2025 started off strong for London’s K-pop fans with Ateez making a stop on their current world tour at The O2 on January 27 and 28. Ateez, made up of members Hongjoong, Seonghwa, Yunho, Yeosang, San, Mingi, Wooyoung and Jongho, is a collapsing of the phrase “A Teenager Z”. They built a dedicated fan base before they’d even dropped their first single in 2018. Their fans, the Atiny’s (a portmanteau of Ateez and destiny), turned out en masse to support the Towards the Light: A Will to Power tour.
Hyperpop girl-group Aespa are playing the OVO Arena Wembley on March 2. “I am a fan of K-pop and look forward to all the acts to come in the UK, including Aespa,” says Kim. Aespa members Ningning, Karina, Winter, and Giselle have been smashing records since 2020, when their music video for their single Black Mamba became the fastest to reach 100 million views on YouTube for a K-pop debut.
The group, whose name means “face another self and experience a new world through an avatar”, have a metaverse-inflected bent complete with a lore-filled backstory where their avatars defeat evil in virtual realms. Their fans are called Mys, which means “my dearest friends” in Aespa’s avatar land. In 2021, Aespa became the first K-pop group to become the face of a European fashion house in a contract with Givenchy. They already made their London debut in 2023 at the O2.
Stray Kids are also back in London to play Tottenham Hotspur Stadium in July on their dominATE world tour, having headlined BST Hyde Park last year to a screaming crowd of delighted fans. The eight-part boy group – Bang Chan, Lee Know, Changbin, Hyunjin, Han, Felix, Seungmin, and I.N – was booked to play Wembley in 2020, but their tour was one of the many casualties of covid. Stray Kids are known for an experimental music style that mixes EDM with heavy metal, dubstep, hip-hop and, of course, dance-pop.

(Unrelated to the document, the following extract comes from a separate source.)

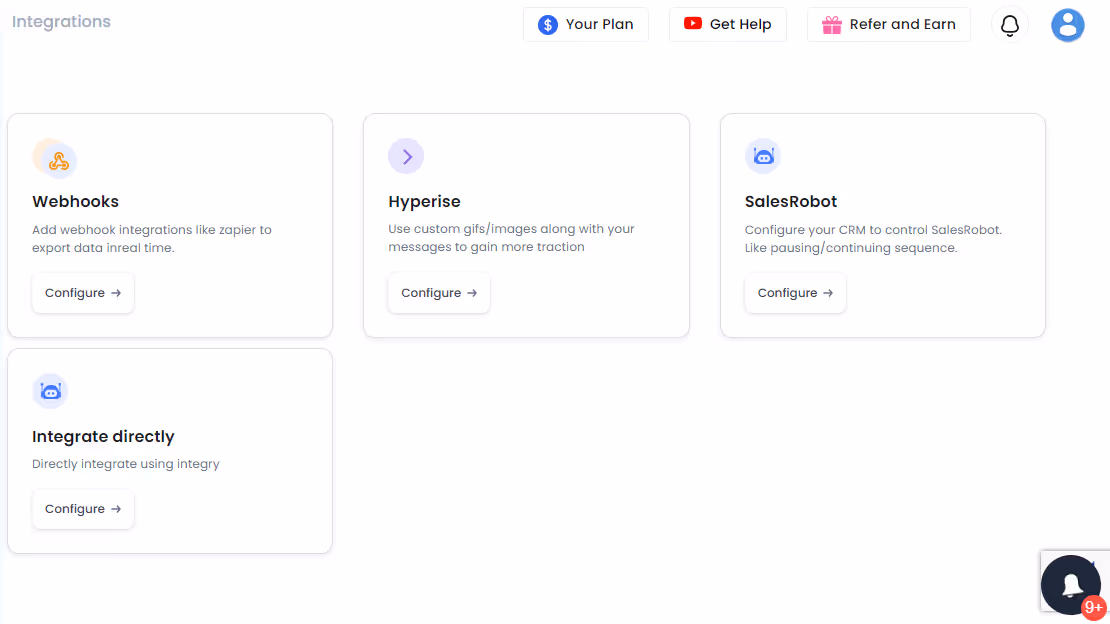Click the SalesRobot robot icon
The width and height of the screenshot is (1110, 624).
[763, 156]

Their official fan group, Stay, has a reputation for fundraising for charitable causes, a popular activity in K-pop fandoms.
K-pop world tours can have an extended half-life, too. Five-member girl group (G)I-dle kicked off the European leg of their world tour at Wembley last year. Now a movie version of Miyeon, Minnie, Soyeon, Yuqi, and Shuhua’s Seoul performance is being released in London cinemas, much like Taylor Swift’s Eras tour or Beyoncé’s Renaissance tour.
With so much appetite for K-pop in the capital, a secondary economy has sprung up to cater to fans. There are K-pop dance classes and dedicated shops selling merchandise. And there are also K-pop festivals, although these have something of a chequered history with London.
In 2022, a K-pop festival organised by Live Company Group subsidiary K-pop Lux for November 2022 was cancelled at the last minute. Organisers said it was stopped out of respect for the Itaewon crowd crush disaster. But fans who attended the festival’s iterations in Frankfurt had been vocal about their disappointment in the event, with curtailed acts, vast queues and a concerning lack of drinking water availability. K-pop Lux was wound up as a going concern last year.
Another K-pop festival, Made in Korea (MIK), could return to London in June. Magic Sound, the company behind MIK, has applied to Brent Council to host 15,000 K-pop fans in Northwick Park for a three-day bonanza of merch, food and performances. MIK first ran in 2022 at Southwark Park, although residents voiced their displeasure over the noise and disruption. Plans for a 2023 edition of the festival were scrapped after escalating costs and low ticket sales. Brent Council is due to rule on the application on February 4, and there have already been dozens of objections lodged by locals.
Not everyone is a fan of K-pop in their back garden, it seems. But music NIMBYs aside, the Korean Wave shows no sign of abating on London’s shores. Get your lightsticks and finger hearts ready for the 2025 K-pop supremacy.